Problem details: Carry on the remote hiring tips from the point where they stop.

Document excerpt:
##########

Use assessments: Gaining a sense of who your candidate is and what their future potential could be is a challenge in every interview. After all, you want to make the best hiring decision you can and that means probing for insights. With more and more companies turning to remote hiring, however, finding the right candidate from a distance makes the task even more difficult. Assessments can be a good tool to leverage when you have to stay apart. You don’t need to be physically close to a candidate in order to collect insight into their personality, cognitive, and behavioural attributes. Understanding these attributes can then highlight how an employee might behave if they were to become part of your team. 

Pro-tip: Try these interview questions next time you’re hiring remotely

Be cognizant of a candidate’s time: This is a big one right now. There was always the problem of the candidate black hole in recruiting. Candidates would give their time to a recruiter or a search and then never hear back from anyone as soon as they drop out of consideration. While this behaviour was never acceptable, it’s being thrown back into the spotlight with recruiter Sophie Symond’s viral post about her experience getting ghosted by employers after losing her job due to COVID-19.  Her point, which has clearly resonated with many, is that these are hard times for everyone, candidates included. If you’ve been laid off or furloughed due to the pandemic, you’re facing a different kind of job search that you may have never embarked on before. It behooves all hiring managers or recruiters to act with more compassion and take the mere seconds required to let candidates know the outcome of their interviews. Don’t ghost your candidates when life is hard enough as it is.   

Connect learnings from the interview to onboarding: If you interview effectively, you should leave the hiring process with a good deal of insight into who your new hire really is. That information is not just important for making a hiring decision but also for creating an onboarding program that’s personalized. If you used some kind of assessment when you hired that’s that strong place to start. Check the results report for tips on your candidate’s management and work style and then use that to help you build a rapport with your new employee. People learn and communicate in different ways so finding the right method to train someone can make the difference between a lip-service onboarding that’s easily forgotten or one that leaves a lasting impression.

##########

Records in a dataset:
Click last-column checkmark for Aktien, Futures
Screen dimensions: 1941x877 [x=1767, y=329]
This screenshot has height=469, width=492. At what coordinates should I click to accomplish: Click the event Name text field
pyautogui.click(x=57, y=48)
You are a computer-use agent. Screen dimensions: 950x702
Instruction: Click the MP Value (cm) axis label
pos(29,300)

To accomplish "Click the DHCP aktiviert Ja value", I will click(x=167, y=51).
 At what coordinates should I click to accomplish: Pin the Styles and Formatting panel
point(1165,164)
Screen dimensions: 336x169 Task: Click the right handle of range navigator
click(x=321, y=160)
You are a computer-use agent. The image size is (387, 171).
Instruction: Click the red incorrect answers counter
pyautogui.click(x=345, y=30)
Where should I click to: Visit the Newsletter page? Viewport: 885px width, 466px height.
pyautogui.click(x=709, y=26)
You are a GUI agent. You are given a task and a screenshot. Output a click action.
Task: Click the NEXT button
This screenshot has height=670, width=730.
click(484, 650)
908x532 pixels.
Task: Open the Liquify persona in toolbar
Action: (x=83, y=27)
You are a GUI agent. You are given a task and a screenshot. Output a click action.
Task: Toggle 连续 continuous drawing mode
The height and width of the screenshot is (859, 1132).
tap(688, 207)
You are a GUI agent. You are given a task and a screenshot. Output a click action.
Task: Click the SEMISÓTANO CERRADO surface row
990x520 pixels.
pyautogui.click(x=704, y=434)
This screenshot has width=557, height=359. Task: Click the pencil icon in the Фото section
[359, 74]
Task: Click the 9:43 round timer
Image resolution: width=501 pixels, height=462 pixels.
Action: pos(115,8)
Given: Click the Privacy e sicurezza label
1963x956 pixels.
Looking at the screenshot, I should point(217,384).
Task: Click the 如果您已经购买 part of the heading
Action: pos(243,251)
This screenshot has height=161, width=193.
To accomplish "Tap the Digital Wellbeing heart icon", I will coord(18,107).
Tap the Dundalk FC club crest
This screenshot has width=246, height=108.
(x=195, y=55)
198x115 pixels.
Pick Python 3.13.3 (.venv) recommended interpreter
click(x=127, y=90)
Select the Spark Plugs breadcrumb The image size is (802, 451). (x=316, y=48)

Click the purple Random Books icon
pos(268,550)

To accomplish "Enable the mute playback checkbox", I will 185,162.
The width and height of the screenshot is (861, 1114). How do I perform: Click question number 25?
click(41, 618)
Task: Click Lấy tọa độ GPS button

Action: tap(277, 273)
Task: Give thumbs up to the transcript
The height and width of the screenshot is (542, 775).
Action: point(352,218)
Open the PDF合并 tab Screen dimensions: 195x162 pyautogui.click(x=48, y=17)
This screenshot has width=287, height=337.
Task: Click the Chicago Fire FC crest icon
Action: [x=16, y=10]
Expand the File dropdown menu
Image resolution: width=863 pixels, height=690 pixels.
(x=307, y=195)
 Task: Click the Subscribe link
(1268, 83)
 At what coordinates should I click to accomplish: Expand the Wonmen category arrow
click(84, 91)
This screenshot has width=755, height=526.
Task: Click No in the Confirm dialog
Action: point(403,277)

##########

Exercise output:
Make the most of your interviews 

Interviews are a key piece of any successful hiring process, but they require time and planning. You don’t want to show up for your next interview armed with generic questions like, “What’s your greatest weakness?” or “Where do you see yourself in five years?” Instead, think about what sort of information you need to collect to make an informed decision. Even better, also consider what your candidate needs to know to make the right choice for them. They’ll probably want to hear about the normal work environment or company culture. Maybe they’ll have questions about their teammates or how their new job will be structured. Preparing for those questions in advance helps the process run more smoothly. And once the interview is over, don’t leave anyone hanging. Spending the time to follow up isn’t just respectful, right now it can be vital information to a candidate’s job search, especially when dealing with employees who may be experiencing career uncertainty right now. So before you embark on your next interview, take a step back and think about whether you’re as prepared as you think you are. When you take a thoughtful approach to interviews, even remote ones, you stand a better chance at finding the best candidate for your team.